(Stored entries)

******

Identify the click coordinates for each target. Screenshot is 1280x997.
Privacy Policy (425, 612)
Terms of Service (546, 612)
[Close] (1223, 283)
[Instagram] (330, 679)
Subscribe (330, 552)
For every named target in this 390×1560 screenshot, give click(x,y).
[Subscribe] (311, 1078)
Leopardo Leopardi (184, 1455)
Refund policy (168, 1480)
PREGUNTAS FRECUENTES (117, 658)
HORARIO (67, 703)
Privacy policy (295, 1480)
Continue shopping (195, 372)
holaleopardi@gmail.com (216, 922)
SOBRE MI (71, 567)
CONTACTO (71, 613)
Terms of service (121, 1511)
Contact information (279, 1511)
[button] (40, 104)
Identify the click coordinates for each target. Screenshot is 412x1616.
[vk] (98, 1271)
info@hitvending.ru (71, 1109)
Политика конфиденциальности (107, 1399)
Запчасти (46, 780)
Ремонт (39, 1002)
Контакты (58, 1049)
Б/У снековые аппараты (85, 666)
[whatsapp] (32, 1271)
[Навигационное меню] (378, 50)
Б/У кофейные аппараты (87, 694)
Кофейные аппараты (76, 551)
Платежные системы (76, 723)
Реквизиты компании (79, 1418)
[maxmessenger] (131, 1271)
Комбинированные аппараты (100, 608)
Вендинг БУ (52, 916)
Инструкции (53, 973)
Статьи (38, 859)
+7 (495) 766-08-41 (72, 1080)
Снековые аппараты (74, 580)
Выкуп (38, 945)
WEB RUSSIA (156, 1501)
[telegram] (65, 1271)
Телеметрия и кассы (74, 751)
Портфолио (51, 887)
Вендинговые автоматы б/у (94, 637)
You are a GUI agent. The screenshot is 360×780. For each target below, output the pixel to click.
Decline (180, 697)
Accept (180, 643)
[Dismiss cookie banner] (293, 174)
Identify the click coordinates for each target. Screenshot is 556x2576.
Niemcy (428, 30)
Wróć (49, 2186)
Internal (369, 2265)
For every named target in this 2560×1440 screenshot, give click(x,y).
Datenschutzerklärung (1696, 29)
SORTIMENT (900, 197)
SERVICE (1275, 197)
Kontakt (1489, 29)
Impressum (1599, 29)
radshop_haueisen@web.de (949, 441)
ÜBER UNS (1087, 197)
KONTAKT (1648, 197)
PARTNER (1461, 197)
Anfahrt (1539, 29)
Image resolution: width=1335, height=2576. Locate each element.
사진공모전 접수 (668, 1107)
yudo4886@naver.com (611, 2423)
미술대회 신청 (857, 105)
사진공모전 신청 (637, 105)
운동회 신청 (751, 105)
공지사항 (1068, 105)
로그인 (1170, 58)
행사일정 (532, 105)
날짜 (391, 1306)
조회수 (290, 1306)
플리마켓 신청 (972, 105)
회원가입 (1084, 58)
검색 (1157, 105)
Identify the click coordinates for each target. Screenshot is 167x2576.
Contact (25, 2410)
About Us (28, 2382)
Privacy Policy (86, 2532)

******

> [THE PROBLEM]: Once more, print all the records exactly.

> [SOLVED EXERCISE]:
Identify the click coordinates for each target. Screenshot is 1280x997.
Privacy Policy (425, 612)
Terms of Service (546, 612)
[Close] (1223, 283)
[Instagram] (330, 679)
Subscribe (330, 552)
For every named target in this 390×1560 screenshot, give click(x,y).
[Subscribe] (311, 1078)
Leopardo Leopardi (184, 1455)
Refund policy (168, 1480)
PREGUNTAS FRECUENTES (117, 658)
HORARIO (67, 703)
Privacy policy (295, 1480)
Continue shopping (195, 372)
holaleopardi@gmail.com (216, 922)
SOBRE MI (71, 567)
CONTACTO (71, 613)
Terms of service (121, 1511)
Contact information (279, 1511)
[button] (40, 104)
Identify the click coordinates for each target. Screenshot is 412x1616.
[vk] (98, 1271)
info@hitvending.ru (71, 1109)
Политика конфиденциальности (107, 1399)
Запчасти (46, 780)
Ремонт (39, 1002)
Контакты (58, 1049)
Б/У снековые аппараты (85, 666)
[whatsapp] (32, 1271)
[Навигационное меню] (378, 50)
Б/У кофейные аппараты (87, 694)
Кофейные аппараты (76, 551)
Платежные системы (76, 723)
Реквизиты компании (79, 1418)
[maxmessenger] (131, 1271)
Комбинированные аппараты (100, 608)
Вендинг БУ (52, 916)
Инструкции (53, 973)
Статьи (38, 859)
+7 (495) 766-08-41 (72, 1080)
Снековые аппараты (74, 580)
Выкуп (38, 945)
WEB RUSSIA (156, 1501)
[telegram] (65, 1271)
Телеметрия и кассы (74, 751)
Портфолио (51, 887)
Вендинговые автоматы б/у (94, 637)
You are a GUI agent. The screenshot is 360×780. For each target below, output the pixel to click.
Decline (180, 697)
Accept (180, 643)
[Dismiss cookie banner] (293, 174)
Identify the click coordinates for each target. Screenshot is 556x2576.
Niemcy (428, 30)
Wróć (49, 2186)
Internal (369, 2265)
For every named target in this 2560×1440 screenshot, give click(x,y).
Datenschutzerklärung (1696, 29)
SORTIMENT (900, 197)
SERVICE (1275, 197)
Kontakt (1489, 29)
Impressum (1599, 29)
radshop_haueisen@web.de (949, 441)
ÜBER UNS (1087, 197)
KONTAKT (1648, 197)
PARTNER (1461, 197)
Anfahrt (1539, 29)
Image resolution: width=1335, height=2576. Locate each element.
사진공모전 접수 (668, 1107)
yudo4886@naver.com (611, 2423)
미술대회 신청 (857, 105)
사진공모전 신청 (637, 105)
운동회 신청 (751, 105)
공지사항 (1068, 105)
로그인 (1170, 58)
행사일정 (532, 105)
날짜 (391, 1306)
조회수 (290, 1306)
플리마켓 신청 (972, 105)
회원가입 (1084, 58)
검색 (1157, 105)
Identify the click coordinates for each target. Screenshot is 167x2576.
Contact (25, 2410)
About Us (28, 2382)
Privacy Policy (86, 2532)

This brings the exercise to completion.